The British Home Secretary (interior minister) in a speech at the Conservative Party conference pledged to fix the "fundamentally broken asylum system" in the country. She said it was currently "neither firm nor fair," and needed a raft of new laws which she would start introducing in 2021.
On Sunday, October 4, Priti Patel, the British Home Secretary, spoke at the Conservative Party Conference. In her speech, she pledged to "fix the fundamentally broken asylum system" with the "biggest overhaul to laws in decades."
Ms Patel said that overhauling the system - which according to her was "neither firm nor fair" - would "take time." In the meantime, she said that she would "accelerate our operational response to illegal migration."

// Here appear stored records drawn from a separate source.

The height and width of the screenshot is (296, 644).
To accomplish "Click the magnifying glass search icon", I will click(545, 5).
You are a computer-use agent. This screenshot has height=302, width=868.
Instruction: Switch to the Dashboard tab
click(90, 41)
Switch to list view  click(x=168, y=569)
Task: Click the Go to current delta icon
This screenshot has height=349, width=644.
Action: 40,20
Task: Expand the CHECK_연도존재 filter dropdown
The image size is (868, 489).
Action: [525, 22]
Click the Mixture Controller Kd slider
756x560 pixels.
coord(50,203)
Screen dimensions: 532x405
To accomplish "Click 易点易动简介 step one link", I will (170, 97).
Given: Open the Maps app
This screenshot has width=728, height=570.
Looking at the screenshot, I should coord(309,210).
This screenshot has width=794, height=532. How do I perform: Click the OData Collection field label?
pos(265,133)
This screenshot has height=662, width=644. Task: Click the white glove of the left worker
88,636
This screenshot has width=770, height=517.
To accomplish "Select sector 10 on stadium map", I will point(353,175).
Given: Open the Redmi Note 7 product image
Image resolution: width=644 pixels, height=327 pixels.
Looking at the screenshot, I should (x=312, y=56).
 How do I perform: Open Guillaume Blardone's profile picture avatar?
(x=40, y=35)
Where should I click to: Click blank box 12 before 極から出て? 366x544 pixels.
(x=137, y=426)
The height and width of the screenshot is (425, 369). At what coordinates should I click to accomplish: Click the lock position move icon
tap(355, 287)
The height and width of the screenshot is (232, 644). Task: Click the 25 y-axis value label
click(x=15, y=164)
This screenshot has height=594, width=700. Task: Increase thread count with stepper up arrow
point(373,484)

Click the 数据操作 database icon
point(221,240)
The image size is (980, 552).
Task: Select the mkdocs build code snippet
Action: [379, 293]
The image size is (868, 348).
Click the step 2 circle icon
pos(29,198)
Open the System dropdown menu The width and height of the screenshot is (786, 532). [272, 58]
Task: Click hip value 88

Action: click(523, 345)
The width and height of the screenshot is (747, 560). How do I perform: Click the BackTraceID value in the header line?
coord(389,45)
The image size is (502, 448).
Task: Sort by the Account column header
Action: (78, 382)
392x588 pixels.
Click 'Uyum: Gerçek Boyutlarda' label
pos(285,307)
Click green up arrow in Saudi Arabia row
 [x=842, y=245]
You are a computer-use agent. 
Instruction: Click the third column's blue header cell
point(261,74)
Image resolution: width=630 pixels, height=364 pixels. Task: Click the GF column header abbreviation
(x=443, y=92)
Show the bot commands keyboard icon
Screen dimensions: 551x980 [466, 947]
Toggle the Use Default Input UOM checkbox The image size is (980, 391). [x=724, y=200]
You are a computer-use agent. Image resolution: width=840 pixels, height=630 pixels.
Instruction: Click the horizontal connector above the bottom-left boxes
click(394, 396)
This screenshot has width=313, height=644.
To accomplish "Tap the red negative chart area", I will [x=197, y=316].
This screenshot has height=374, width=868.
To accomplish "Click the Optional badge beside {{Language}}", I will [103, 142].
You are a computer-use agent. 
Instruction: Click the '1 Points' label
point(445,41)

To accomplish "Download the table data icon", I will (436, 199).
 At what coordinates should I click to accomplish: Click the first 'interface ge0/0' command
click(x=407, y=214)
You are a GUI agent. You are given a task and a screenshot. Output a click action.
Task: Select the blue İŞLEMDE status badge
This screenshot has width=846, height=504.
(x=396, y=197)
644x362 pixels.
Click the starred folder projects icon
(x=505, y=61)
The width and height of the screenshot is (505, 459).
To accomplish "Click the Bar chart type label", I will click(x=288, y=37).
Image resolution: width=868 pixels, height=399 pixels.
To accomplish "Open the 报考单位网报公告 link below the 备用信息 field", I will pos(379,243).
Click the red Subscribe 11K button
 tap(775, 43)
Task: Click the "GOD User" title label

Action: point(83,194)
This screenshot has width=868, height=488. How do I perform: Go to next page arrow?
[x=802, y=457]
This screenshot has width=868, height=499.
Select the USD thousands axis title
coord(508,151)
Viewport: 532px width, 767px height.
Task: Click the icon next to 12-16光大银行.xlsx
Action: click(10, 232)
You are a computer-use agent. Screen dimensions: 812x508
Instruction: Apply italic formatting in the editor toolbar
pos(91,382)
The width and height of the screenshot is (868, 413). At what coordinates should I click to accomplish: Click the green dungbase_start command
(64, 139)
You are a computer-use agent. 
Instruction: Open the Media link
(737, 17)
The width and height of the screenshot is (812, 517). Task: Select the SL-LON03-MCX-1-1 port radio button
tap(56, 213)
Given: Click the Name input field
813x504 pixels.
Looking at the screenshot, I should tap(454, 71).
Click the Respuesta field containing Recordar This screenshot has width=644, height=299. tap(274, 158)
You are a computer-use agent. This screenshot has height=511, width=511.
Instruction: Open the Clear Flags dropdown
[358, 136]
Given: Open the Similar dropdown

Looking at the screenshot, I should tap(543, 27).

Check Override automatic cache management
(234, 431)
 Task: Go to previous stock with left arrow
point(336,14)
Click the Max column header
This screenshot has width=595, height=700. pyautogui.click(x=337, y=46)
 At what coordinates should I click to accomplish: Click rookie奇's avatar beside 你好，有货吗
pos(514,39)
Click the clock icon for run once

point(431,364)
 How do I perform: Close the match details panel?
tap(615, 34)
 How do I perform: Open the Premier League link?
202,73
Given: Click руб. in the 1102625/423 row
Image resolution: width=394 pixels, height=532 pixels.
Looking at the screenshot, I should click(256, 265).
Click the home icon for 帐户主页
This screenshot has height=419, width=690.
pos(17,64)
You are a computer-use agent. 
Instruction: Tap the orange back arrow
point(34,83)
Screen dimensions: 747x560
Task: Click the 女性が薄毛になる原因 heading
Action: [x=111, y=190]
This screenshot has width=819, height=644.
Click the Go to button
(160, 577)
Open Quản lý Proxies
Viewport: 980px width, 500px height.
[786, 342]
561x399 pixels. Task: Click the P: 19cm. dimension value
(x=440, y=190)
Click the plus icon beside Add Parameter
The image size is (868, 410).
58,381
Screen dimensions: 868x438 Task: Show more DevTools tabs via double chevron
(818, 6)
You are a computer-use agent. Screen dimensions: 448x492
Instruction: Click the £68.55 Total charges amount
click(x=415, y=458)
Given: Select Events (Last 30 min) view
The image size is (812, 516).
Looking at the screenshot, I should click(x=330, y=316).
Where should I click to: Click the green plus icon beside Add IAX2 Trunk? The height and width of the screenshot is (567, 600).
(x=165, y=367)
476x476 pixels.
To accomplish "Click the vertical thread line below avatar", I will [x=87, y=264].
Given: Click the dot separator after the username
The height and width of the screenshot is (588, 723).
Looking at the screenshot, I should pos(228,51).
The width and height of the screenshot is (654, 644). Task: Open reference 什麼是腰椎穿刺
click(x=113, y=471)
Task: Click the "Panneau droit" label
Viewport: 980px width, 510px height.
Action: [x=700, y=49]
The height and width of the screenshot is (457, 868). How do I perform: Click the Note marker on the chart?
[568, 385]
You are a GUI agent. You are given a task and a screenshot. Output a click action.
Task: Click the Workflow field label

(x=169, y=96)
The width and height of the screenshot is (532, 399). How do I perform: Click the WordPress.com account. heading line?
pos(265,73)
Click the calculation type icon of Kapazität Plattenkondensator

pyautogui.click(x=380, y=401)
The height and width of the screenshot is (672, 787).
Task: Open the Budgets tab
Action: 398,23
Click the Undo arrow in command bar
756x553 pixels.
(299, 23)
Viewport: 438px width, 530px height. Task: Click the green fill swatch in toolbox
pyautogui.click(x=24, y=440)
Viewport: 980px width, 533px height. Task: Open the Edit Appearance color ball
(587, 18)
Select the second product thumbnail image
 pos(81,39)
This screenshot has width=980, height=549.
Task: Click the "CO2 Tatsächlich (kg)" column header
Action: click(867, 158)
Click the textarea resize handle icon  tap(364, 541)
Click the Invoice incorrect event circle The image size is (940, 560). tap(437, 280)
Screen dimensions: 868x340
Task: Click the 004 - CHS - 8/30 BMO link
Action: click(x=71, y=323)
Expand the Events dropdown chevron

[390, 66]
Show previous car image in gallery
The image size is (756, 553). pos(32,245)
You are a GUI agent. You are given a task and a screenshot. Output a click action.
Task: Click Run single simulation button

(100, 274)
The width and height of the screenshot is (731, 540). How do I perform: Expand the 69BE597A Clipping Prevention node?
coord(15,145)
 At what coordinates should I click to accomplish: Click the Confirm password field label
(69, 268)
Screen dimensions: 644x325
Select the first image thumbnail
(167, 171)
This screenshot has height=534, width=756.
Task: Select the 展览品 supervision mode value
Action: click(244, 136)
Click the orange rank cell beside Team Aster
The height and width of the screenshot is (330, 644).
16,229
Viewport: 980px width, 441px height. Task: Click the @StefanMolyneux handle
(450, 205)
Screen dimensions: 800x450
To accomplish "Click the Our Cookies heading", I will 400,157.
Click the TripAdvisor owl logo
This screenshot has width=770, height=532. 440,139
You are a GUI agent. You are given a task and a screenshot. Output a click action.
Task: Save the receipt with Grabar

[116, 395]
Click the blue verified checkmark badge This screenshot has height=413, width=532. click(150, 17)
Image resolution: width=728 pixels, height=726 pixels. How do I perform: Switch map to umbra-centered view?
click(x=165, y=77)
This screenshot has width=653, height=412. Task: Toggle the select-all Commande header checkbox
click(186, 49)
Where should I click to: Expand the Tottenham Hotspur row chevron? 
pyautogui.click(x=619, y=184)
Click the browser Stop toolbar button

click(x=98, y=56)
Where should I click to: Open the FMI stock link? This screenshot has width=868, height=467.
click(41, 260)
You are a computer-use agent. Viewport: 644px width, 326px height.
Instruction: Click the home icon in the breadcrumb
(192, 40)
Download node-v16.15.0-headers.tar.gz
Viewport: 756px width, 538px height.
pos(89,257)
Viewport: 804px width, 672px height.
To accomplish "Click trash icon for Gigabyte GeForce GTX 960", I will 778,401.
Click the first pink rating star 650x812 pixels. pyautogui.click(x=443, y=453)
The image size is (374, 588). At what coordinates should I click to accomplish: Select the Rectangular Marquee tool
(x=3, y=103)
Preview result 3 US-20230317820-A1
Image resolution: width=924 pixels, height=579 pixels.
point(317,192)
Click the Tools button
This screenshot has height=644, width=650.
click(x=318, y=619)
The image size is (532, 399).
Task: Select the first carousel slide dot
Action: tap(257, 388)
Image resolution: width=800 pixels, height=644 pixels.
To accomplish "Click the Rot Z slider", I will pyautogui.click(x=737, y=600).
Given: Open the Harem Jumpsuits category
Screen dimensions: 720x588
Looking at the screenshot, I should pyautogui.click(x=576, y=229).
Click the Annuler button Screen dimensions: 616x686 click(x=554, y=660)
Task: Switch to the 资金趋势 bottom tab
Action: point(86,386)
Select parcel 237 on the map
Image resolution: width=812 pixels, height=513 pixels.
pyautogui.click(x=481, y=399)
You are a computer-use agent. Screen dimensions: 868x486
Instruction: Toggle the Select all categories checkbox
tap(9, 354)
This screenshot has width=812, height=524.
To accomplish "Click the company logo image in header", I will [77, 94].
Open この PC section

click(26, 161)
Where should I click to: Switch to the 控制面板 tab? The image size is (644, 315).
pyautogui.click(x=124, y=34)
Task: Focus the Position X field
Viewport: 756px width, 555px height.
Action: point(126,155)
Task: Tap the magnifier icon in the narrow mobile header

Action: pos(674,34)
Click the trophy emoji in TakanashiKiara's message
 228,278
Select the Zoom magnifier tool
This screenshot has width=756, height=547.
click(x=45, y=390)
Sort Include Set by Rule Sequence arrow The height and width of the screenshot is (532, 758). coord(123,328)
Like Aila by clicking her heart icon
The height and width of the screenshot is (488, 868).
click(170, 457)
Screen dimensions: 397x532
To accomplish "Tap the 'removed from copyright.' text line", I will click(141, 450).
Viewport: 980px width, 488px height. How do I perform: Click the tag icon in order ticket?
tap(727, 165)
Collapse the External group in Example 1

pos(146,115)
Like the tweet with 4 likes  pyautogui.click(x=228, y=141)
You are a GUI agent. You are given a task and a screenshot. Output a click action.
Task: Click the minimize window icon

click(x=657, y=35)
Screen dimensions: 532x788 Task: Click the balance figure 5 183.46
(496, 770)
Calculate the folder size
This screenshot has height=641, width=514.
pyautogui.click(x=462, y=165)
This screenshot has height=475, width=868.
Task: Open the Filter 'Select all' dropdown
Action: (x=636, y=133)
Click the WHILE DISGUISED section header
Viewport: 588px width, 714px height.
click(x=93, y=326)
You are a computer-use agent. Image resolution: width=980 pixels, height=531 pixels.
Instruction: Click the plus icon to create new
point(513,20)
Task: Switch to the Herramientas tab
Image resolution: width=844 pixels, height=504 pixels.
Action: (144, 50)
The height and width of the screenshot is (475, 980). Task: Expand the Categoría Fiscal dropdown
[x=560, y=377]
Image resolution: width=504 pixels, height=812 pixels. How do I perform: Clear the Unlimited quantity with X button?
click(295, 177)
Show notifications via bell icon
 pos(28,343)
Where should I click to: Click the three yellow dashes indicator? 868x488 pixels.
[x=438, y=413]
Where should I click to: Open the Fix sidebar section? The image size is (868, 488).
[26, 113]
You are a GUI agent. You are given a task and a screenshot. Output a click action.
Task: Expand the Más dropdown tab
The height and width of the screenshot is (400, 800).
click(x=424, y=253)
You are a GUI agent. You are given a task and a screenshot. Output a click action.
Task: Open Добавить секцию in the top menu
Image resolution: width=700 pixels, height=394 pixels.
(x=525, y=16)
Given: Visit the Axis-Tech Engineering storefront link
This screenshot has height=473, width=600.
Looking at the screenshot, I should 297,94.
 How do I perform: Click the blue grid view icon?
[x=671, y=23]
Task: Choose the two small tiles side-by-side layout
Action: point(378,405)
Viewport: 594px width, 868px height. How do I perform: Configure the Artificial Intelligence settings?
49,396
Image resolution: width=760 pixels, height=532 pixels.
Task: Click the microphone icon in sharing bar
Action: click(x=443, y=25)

She added that authorities would "continue to hunt down the criminal gangs who traffic people into our country."
Stop criminal gangs
The 48-year-old politician promised that she would not hesitate to "use the full force of our intelligence agency and national crime agency to go after [the criminal gangs]." Patel also said that the UK authorities would start making "more immediate returns of those who come here illegally and break our rules."
Those returns, she said would happen "every single week," whilst the government "continued to consider all effective measures to deter illegal migration."
Last week, Patel’s Home Office department was in the headlines again after it emerged that she had commissioned staff to look around the world at other country’s migration policies. According to the Financial Times, one of the possibilities the government had been looking at was to send migrants who arrived without papers to remote islands, thousands of miles away from the UK, in order to process their claims.
The policy, if introduced, would echo Australia’s policy of keeping migrants on islands like Nauru, which are thousands of miles away.
A second claim published last week was that the British government was considering putting migrants on ferries moored off-shore - both as a quarantine measure, like the Italian and Maltese authorities have been doing in 2020 as well as a way of processing claims and returning people more quickly.
The leader of the opposition Labour Party, Sir Keir Starmer, said some of the propositions were "ridiculous" and called on the government to "get your house in order." Sir Keir told the BBC that "everybody knows that the biggest problem with asylum seekers' claims is that it takes a long time for the Home Office to process them. That’s the problem, it’s been there for years."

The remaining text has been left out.